Stored data entries
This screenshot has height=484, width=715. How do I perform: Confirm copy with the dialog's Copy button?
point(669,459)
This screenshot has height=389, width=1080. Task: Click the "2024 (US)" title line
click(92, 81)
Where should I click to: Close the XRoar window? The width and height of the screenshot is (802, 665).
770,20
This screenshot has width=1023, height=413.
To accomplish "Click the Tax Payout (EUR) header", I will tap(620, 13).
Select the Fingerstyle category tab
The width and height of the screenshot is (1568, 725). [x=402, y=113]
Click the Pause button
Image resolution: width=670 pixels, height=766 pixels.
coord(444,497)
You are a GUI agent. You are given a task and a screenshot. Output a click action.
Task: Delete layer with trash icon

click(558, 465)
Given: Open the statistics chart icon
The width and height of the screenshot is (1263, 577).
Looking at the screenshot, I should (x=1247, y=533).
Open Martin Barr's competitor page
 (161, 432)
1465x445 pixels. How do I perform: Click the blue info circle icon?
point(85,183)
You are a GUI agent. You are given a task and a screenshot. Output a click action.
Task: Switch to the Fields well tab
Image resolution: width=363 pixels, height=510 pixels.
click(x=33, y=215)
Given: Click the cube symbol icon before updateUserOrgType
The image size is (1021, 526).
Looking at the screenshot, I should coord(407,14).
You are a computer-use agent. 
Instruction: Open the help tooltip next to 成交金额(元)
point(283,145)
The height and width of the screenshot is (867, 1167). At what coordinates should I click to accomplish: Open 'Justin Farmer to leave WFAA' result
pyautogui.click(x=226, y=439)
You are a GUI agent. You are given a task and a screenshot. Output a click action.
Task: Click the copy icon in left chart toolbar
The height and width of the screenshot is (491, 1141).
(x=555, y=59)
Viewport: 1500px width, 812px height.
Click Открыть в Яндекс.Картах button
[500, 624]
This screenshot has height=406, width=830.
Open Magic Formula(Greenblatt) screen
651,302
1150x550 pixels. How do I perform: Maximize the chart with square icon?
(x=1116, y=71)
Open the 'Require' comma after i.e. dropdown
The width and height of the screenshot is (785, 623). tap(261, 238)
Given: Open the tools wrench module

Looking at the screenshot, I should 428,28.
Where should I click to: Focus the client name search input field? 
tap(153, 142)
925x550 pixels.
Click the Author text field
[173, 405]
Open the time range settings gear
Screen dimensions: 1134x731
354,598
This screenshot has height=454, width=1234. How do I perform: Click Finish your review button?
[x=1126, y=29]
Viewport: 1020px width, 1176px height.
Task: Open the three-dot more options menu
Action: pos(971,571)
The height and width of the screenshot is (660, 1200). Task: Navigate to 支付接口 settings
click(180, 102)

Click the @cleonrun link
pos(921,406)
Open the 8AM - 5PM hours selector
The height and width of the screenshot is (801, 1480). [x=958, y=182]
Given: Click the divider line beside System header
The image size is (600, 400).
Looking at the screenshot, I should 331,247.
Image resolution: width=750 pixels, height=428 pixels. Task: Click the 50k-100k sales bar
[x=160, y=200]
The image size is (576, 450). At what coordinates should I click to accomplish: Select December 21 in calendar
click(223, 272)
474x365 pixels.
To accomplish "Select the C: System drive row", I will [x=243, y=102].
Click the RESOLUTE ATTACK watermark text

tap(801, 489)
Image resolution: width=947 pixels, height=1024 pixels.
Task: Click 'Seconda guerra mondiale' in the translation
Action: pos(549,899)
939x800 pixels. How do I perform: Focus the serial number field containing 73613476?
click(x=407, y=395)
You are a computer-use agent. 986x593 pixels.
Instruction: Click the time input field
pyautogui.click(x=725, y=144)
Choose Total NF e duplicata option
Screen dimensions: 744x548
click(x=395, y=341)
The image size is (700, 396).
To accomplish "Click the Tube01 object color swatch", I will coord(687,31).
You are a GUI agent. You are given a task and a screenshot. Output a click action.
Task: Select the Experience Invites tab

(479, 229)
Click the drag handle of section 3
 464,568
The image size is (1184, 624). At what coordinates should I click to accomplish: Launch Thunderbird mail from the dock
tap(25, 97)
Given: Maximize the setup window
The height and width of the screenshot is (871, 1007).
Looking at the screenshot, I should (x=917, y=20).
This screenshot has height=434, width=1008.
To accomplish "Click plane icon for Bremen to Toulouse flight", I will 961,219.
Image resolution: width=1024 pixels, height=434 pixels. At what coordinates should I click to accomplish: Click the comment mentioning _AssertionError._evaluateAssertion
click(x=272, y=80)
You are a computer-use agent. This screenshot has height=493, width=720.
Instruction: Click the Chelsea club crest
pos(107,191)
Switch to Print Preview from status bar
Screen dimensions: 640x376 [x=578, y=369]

Task statement
Of the lines above, copy each one that contains the word "computer".

Solution below
You are a computer-use agent. 
You are a computer-use agent. 986x593 pixels.
You are a computer-use agent. This screenshot has height=493, width=720.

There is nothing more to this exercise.